### TASK OBJECTIVE:
With the first line as the start and the line containing "Viewport: 1024px width, 811px height." as the end, write out every line of the records exactly.

*** Opening TASK DATA ***

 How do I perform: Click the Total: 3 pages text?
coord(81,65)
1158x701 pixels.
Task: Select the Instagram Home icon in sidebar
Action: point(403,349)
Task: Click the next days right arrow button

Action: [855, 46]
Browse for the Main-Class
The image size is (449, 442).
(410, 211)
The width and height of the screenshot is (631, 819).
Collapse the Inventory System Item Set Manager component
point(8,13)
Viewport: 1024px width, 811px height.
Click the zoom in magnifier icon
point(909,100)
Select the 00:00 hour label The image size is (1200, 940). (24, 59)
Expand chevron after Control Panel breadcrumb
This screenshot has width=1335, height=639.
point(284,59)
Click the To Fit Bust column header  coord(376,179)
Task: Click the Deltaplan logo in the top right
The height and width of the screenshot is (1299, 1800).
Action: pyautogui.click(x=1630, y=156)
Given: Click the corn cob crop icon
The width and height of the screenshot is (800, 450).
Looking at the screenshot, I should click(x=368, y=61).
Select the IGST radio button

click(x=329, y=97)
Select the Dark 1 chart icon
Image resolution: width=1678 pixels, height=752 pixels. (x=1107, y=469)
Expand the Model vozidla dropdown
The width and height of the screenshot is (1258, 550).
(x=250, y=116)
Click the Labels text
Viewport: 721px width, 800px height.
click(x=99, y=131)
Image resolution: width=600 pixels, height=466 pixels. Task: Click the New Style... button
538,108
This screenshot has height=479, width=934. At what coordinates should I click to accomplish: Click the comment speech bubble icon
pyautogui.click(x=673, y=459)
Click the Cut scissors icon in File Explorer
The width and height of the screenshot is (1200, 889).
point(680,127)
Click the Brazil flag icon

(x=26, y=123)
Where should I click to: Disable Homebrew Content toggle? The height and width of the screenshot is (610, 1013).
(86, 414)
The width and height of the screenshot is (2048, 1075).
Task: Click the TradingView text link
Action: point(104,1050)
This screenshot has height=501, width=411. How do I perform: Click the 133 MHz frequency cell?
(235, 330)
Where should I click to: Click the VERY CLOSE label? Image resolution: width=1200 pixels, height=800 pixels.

*** Closing TASK DATA ***

### OUTPUT:
 How do I perform: Click the Total: 3 pages text?
coord(81,65)
1158x701 pixels.
Task: Select the Instagram Home icon in sidebar
Action: point(403,349)
Task: Click the next days right arrow button

Action: [855, 46]
Browse for the Main-Class
The image size is (449, 442).
(410, 211)
The width and height of the screenshot is (631, 819).
Collapse the Inventory System Item Set Manager component
point(8,13)
Viewport: 1024px width, 811px height.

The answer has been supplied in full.